The Late Offer Rule Does Not Apply to Quotations
The general rule in government procurement is that when a contractor submits an offer, it must be on time as stated in the solicitation. With very limited exceptions, “late is late” and the offer generally may not be considered. This is reflected in the three Federal Acquisition Regulation (“FAR”) sections dealing with instructions to offerors:
FAR 52.212-1(2), Instructors to Offerors-Commercial Items (for use in Commercial Item procurements);
FAR 52.214-7(b), Late Submissions, Modifications, and Withdrawals of Bids (for use in Sealed Bidding); and
FAR 52.215-1(c)(3), Instructions to Offerors, Competitive Acquisition (for use in Negotiated Procurement).
All three FAR sections contain virtually identical language that “[A]ny offer, [bid or proposal], modification, revision, or withdrawal of an offer received at the Government office designated in the solicitation after the exact time specified for receipt of offers is “late” and will not be considered unless it is received before award is made, the Contracting Officer determines that accepting the late offer would not unduly delay the acquisition; and [very limited exceptions].” This is the “late is late” rule and it is quite clear.
However, the procedures on Requests for Quotations (“RFQs”) and Quotations received in response to RFQs, such as for Task Order competitions or competitions under the Federal Supply Schedules, are different, and use different timeliness rules. That is why the late offer rule does not apply to them.

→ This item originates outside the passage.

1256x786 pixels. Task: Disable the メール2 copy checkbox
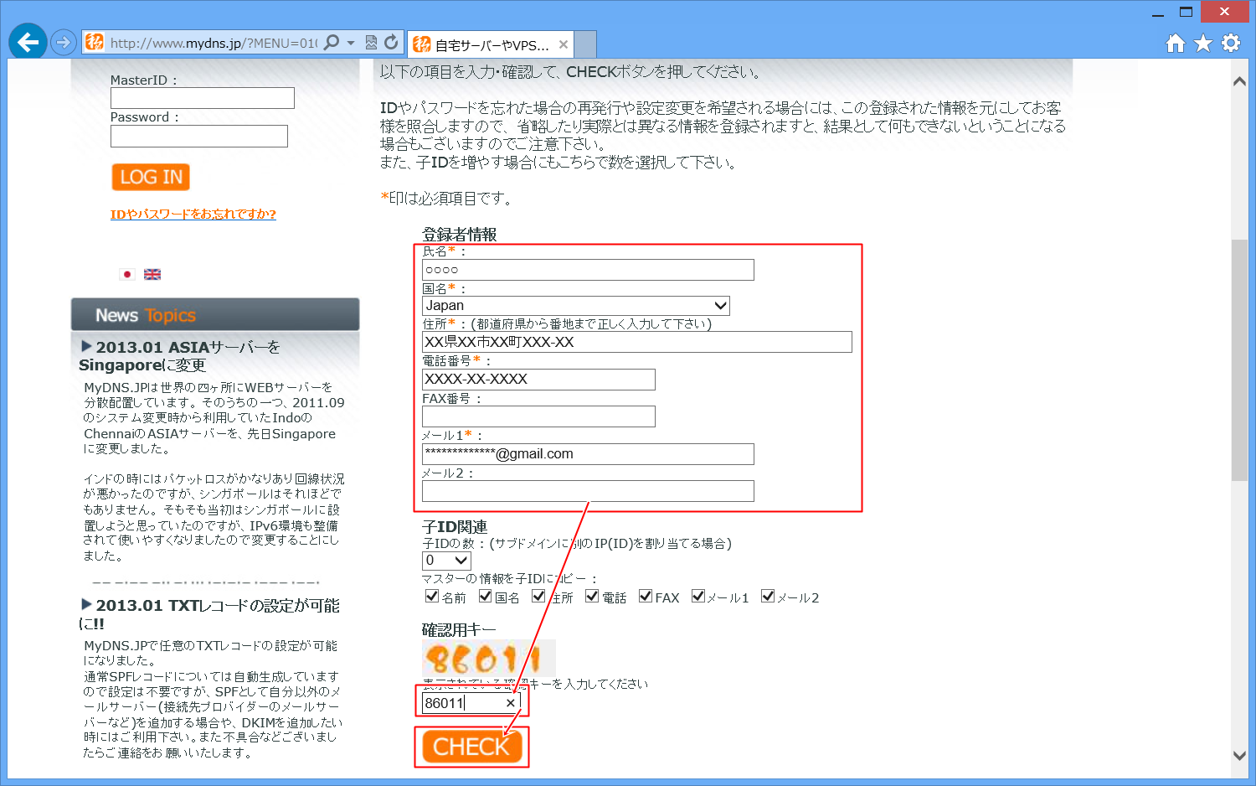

In the FAR, when a contractor submits either a “bid” or a “proposal,” that document is an “offer” that can be accepted by the government to form a contract. However, when an agency solicits “quotations” (“quotes”), the quotations have a different legal effect. FAR 13.004 states that
A quotation is not an offer, and consequently, cannot be accepted by the Government to form a binding contract. Therefore, issuance by the Government of an order in response to a supplier’s quotation does not establish a contract. The order is an offer by the Government to the supplier to buy certain supplies or services. A contract is established when the supplier accepts the offer [by indicating acceptance to the government in writing] or by furnishing supplies or services ordered or by proceeding with the work to the point where substantial performance has occurred.

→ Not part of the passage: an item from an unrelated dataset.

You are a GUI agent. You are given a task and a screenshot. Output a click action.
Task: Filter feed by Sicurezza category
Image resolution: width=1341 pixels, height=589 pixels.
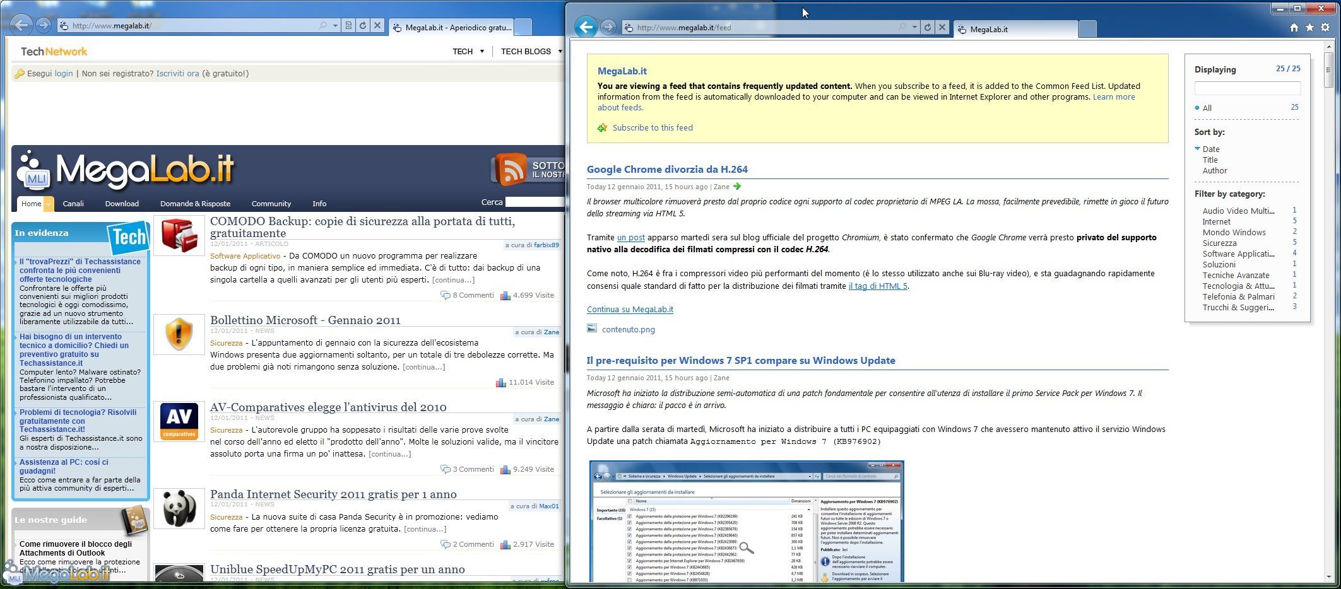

So the lateness rules for bids and proposals do not apply to solicitations for quotations, as demonstrated in a recent Government Accountability Office (“GAO”) bid protest, PricewaterhouseCoopers Public Sector, LLP, B-415504, Jan. 18, 2018 (“PWC”). Here the agency sought Information Technology Services under a government-wide acquisition contract for the Department of Homeland Security. The agency issued a Request for Quotations (“RFQ”) for the work. PWC protested that the agency should have rejected a quote from the winning contractor, BAE Systems Technology Solutions & Services, Inc. (“BAE”), because it was submitted 30 minutes after a 12 noon deadline. The agency had granted BAE a 30-minute extension because of “outages” in its office. Neither the solicitation nor the request for the final quotes stated that late submissions would not be considered.
GAO denied the protest, stating that it is well established that the standard for late proposals does not generally apply to requests for quotations. GAO noted the difference between offers (bids and proposals) and quotations. GAO further stated that “language in an RFQ…cannot be construed as establishing a firm closing date for receipt of quotations, absent a late quotation provision expressly providing that quotations must be received by that date to be considered. Agencies should thus consider any quotations received prior to source selection if no substantial activity has transpired in evaluating quotations and other vendors would not be prejudiced.”
GAO found no prejudice, because the extra 30 minutes given to BAE did not involve any substantial evaluations and allowing BAE’s quotation to be considered had no impact on federal laws or regulations.